If you have a captive audience you really should expoit them somehow.  If financial gain is your bag, you could form a cult.  But if like me, you thirst for knowledge, then you’ll perform experiments on them.

And no captive audience is as willingly captive as a Japanese audience.  Especially if you give them an inkling the test is based on the number one national obsession – food.  They’ll be rattling those cage bars in short order.

For years, the company that makes Marmite have been building brutally honest advertising campaigns around the fact that there’s a good chance you’ll hate their product.

I wanted to see whether my test group would “love it or hate it” in equal measure.
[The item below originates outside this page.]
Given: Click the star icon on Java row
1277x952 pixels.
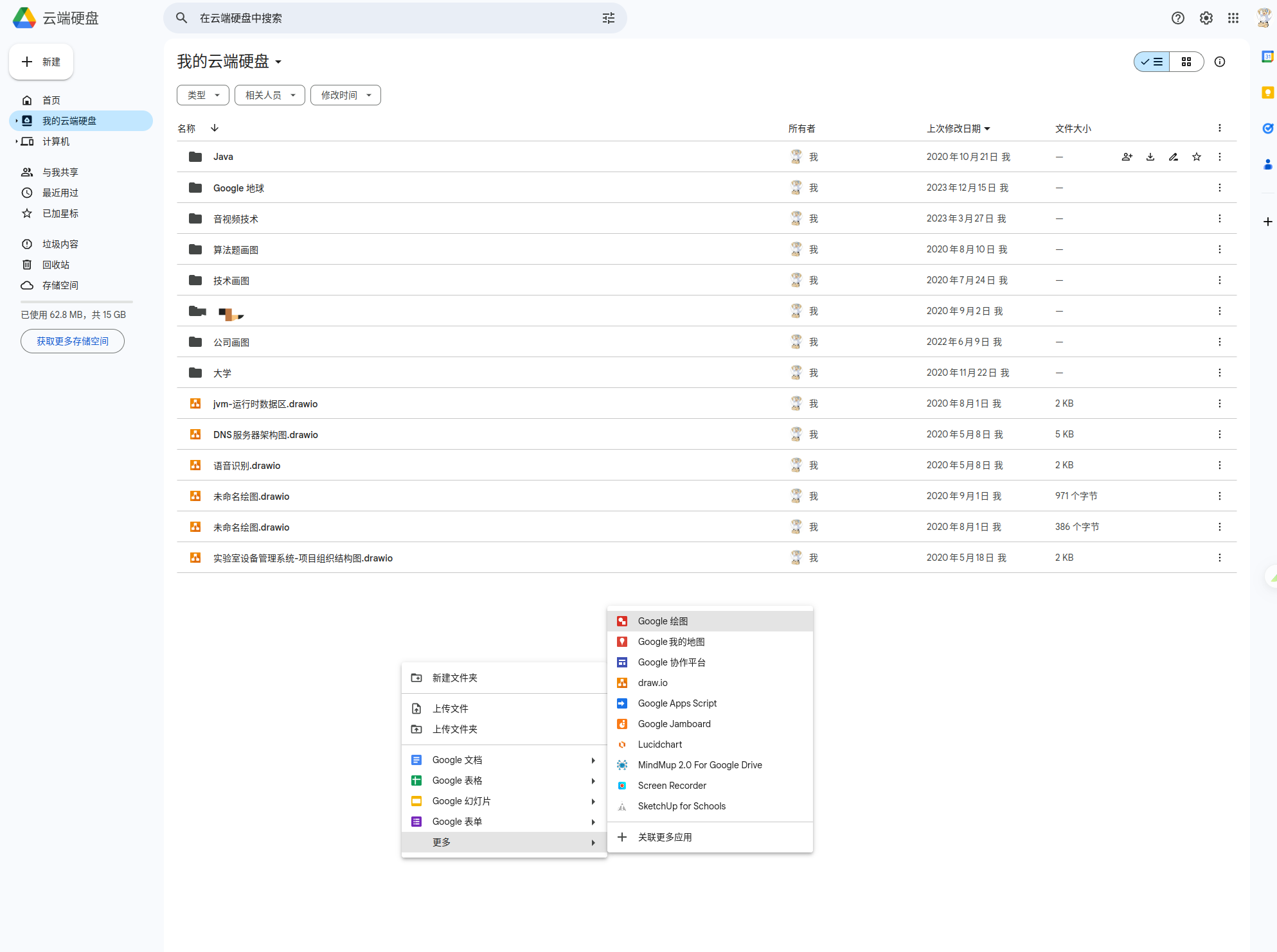Looking at the screenshot, I should tap(1196, 157).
And after a week’s hard testing (yeah, really hard starting every lesson with a slice of toast and watching the looks on people’s faces), here are the results.

No. of people tested = 25

Loved it = 13

Hated it = 12

So Marmite splits Japanese opinion in much the same way as it does in Britain.  There were some interesting reactions as people grasped for something to compare it to – some suggested miso, one or two thought it similar to overcooked soy sauce, and a few even reckoned it was cheesy.

One of the early test subjects suggested a problem with the experiment – “Japanese people are too polite to tell you if they hate it.”  I assured him I’d considered this, and didn’t think it would be a problem.  Which he then found out for himself, as he spluttered, face screwed up, and reached for a drink.

5 Comments leave one →
  1. July 21, 2009 2:03 pm

    Lol that is hilarious.

  2. remora permalink
    July 21, 2009 2:26 pm

    Anchovy Toast with a stiff Pinkers.

  3. Ian permalink
    July 25, 2009 5:19 pm

    Ewwh you’re mean. Food of the devil.

  4. Arthur Farrowfield permalink
    July 27, 2009 3:26 pm

    rub it into chickrn skin with sum pa’rika jez b’fore yee pop in oven – brings it up a right treat!